──────── DATASET RECORDS
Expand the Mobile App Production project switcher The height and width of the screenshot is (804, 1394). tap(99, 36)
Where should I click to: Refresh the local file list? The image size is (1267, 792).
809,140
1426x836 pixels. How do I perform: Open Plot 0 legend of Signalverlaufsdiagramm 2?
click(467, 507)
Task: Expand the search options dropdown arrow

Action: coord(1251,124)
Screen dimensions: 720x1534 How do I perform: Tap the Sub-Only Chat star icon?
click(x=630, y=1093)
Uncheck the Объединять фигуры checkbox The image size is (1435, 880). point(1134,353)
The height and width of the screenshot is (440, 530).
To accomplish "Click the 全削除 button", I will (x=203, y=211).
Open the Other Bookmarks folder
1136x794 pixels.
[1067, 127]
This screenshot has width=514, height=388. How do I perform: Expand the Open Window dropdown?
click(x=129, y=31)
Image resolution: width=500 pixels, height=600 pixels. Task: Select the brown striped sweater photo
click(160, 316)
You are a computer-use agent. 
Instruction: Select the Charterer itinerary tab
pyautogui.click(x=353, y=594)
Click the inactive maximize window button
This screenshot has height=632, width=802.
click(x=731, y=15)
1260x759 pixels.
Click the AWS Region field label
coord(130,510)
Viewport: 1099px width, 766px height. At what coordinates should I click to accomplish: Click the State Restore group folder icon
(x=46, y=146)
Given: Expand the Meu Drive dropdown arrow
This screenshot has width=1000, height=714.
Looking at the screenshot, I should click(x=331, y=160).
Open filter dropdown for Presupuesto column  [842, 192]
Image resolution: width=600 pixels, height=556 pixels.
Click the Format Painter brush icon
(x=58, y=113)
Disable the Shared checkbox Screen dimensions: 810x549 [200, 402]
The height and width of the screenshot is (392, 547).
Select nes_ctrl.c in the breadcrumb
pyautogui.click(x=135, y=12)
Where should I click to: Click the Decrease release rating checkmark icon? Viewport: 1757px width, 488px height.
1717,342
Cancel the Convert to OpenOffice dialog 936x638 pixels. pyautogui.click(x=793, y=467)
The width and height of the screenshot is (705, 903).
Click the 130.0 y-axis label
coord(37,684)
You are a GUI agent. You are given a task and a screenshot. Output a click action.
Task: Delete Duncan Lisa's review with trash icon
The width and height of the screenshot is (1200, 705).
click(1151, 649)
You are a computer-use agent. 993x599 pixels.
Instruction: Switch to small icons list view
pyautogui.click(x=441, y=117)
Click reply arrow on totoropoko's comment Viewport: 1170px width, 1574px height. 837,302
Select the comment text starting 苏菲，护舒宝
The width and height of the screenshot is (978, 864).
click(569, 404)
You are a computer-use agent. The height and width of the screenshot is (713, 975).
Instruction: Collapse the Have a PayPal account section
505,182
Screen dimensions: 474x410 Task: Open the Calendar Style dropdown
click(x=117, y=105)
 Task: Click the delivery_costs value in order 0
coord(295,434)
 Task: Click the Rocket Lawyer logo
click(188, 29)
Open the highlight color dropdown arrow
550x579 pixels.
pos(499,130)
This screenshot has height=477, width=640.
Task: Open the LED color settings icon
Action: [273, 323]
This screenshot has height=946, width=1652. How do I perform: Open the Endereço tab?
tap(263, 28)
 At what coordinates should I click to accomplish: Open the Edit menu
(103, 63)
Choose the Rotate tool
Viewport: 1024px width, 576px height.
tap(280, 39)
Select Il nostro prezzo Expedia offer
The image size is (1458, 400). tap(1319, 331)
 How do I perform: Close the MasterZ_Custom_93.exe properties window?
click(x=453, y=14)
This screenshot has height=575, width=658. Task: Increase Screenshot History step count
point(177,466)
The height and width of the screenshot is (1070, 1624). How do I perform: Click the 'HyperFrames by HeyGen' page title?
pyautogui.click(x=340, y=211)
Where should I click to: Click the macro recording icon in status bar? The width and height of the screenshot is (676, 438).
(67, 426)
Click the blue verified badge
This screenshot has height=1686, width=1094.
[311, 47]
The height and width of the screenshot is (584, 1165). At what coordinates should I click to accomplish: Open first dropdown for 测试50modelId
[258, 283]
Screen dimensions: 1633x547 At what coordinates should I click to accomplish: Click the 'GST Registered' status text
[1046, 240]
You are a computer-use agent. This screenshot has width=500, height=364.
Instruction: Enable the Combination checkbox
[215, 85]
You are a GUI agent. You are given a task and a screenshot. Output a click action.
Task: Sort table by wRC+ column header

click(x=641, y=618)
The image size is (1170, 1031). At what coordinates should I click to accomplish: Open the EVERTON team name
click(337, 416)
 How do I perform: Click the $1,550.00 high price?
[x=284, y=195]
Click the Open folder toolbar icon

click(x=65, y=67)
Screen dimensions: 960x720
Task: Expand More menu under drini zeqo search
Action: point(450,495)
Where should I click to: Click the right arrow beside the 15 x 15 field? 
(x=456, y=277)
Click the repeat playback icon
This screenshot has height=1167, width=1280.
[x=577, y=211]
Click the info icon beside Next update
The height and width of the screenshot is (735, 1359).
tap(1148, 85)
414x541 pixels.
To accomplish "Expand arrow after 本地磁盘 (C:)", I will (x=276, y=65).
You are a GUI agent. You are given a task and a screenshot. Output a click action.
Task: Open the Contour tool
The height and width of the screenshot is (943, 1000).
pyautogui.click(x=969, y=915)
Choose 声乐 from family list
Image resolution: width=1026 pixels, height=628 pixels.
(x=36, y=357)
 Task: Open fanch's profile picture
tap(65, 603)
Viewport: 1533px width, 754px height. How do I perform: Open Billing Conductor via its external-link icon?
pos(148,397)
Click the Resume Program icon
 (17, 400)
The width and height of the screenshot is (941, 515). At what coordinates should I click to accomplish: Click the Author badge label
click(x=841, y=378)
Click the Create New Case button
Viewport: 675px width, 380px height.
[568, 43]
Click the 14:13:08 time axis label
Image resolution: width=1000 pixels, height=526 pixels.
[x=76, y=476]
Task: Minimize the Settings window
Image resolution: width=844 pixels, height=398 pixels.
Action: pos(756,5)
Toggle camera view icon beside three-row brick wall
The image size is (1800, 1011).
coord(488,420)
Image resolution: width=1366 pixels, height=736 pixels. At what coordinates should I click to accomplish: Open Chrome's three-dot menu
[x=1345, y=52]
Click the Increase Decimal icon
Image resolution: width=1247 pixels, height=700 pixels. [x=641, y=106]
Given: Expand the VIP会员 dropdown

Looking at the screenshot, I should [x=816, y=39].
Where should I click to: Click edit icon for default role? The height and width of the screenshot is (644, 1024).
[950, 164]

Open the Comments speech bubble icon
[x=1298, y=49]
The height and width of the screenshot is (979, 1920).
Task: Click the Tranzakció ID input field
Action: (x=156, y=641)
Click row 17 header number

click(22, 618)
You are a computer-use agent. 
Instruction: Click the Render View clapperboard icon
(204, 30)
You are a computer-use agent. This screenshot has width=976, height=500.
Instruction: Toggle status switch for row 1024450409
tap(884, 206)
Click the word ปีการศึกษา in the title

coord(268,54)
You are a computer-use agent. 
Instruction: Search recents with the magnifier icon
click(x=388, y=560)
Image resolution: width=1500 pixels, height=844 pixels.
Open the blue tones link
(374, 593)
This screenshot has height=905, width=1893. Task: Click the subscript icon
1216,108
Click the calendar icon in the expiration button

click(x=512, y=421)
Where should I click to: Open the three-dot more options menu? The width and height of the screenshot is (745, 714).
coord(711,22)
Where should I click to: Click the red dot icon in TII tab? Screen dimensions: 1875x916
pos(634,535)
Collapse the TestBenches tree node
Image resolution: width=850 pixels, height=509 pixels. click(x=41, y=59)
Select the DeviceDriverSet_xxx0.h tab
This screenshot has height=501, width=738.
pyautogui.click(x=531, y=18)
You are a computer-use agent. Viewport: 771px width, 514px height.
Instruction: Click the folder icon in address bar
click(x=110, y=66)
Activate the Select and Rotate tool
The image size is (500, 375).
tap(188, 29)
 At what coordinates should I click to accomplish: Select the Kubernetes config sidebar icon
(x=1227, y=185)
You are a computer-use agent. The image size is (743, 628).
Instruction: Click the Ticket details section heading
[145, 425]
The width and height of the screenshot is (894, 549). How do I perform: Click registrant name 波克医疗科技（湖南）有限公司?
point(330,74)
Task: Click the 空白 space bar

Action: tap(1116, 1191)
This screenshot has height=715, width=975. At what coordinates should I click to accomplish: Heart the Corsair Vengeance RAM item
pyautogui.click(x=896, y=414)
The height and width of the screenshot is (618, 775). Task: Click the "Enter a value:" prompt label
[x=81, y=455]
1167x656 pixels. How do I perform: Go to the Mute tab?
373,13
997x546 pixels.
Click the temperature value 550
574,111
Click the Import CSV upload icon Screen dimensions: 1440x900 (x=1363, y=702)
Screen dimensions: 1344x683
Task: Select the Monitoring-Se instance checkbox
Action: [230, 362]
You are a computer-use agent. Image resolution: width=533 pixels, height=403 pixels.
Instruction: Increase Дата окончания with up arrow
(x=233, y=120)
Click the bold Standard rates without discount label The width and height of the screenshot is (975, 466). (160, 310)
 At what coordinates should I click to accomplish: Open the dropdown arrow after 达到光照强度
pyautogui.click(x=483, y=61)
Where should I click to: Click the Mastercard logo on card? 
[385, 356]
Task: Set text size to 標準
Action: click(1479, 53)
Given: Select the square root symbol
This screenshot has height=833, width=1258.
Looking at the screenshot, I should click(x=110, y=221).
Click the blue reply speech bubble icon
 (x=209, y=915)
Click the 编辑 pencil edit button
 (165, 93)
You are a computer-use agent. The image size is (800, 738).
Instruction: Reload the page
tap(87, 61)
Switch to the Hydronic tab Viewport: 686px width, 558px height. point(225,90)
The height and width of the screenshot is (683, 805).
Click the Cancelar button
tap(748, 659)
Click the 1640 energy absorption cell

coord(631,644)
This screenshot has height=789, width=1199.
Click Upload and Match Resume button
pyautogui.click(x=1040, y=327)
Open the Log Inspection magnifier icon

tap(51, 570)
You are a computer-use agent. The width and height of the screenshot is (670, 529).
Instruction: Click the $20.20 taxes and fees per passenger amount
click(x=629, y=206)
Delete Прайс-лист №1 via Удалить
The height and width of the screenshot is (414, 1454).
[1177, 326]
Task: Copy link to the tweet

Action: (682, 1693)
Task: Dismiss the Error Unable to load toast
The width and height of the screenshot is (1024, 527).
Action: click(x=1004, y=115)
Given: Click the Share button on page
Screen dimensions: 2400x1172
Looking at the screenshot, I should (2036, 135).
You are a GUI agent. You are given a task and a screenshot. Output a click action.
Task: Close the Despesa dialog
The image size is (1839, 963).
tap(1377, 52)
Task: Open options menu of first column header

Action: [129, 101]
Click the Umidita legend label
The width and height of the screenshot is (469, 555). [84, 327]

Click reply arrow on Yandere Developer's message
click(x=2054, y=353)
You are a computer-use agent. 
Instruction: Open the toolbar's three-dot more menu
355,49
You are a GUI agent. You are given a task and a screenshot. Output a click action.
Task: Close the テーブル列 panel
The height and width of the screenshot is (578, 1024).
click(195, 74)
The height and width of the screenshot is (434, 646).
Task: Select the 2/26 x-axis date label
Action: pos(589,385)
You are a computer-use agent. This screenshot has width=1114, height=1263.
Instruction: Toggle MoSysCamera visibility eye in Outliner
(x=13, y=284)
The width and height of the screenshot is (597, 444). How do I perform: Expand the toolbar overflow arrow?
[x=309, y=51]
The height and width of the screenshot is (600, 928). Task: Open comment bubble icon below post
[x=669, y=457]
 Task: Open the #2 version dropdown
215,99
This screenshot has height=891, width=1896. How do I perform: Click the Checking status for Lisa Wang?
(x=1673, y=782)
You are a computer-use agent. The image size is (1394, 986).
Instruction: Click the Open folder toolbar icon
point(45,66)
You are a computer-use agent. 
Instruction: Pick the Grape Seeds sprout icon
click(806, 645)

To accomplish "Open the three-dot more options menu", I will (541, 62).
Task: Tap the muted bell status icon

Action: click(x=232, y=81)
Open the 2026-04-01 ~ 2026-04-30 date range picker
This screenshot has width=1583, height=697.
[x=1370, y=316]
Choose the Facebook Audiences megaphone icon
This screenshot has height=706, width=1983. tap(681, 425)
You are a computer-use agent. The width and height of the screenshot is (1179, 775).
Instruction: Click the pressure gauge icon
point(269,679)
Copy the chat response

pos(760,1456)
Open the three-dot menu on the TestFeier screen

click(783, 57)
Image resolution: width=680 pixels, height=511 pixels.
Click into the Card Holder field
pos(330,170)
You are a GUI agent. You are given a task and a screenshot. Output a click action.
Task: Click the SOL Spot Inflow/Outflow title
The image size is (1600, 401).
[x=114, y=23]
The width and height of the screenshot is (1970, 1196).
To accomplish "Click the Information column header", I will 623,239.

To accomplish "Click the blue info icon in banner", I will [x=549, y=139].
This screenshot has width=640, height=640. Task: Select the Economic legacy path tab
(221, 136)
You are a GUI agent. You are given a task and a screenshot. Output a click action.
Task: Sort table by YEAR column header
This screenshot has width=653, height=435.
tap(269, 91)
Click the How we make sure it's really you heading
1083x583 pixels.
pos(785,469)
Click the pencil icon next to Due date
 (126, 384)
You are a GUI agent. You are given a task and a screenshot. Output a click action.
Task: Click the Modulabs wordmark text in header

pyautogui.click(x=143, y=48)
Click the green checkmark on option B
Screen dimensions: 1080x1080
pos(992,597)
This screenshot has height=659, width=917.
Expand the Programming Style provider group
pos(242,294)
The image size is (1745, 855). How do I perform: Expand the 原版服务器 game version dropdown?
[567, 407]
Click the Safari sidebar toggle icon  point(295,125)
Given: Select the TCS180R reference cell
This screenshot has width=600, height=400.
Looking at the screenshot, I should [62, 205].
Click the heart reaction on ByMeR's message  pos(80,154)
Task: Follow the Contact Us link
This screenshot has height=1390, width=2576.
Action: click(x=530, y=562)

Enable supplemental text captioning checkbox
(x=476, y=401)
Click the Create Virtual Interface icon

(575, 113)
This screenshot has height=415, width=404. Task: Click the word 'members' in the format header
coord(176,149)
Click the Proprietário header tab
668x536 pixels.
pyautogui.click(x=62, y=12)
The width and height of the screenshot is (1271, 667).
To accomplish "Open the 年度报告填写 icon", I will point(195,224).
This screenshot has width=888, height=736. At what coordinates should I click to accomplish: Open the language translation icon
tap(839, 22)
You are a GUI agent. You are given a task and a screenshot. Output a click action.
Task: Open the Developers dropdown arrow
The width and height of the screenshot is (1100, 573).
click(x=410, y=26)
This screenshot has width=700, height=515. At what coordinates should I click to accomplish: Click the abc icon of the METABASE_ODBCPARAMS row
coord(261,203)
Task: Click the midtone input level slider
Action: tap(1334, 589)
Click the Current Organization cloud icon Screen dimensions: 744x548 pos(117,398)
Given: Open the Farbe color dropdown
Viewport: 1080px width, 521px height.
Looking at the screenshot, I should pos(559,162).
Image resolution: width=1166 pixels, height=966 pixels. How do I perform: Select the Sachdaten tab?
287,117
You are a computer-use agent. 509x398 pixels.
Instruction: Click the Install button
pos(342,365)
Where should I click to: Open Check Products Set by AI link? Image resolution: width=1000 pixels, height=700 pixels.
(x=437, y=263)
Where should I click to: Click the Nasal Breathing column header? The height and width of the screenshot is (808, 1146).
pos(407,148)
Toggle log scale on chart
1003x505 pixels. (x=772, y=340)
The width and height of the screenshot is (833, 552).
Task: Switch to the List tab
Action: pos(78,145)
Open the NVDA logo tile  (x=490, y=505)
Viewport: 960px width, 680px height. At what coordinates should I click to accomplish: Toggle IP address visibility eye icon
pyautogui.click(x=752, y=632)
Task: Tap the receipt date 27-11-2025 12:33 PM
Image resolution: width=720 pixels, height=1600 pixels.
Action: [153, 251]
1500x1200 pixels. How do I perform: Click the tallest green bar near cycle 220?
────────────────
**GOAL OF THE EXERCISE:** Each line of the entries that holds "Delete" should be counted, and only the total given.

**SOLVED PROBLEM:** 2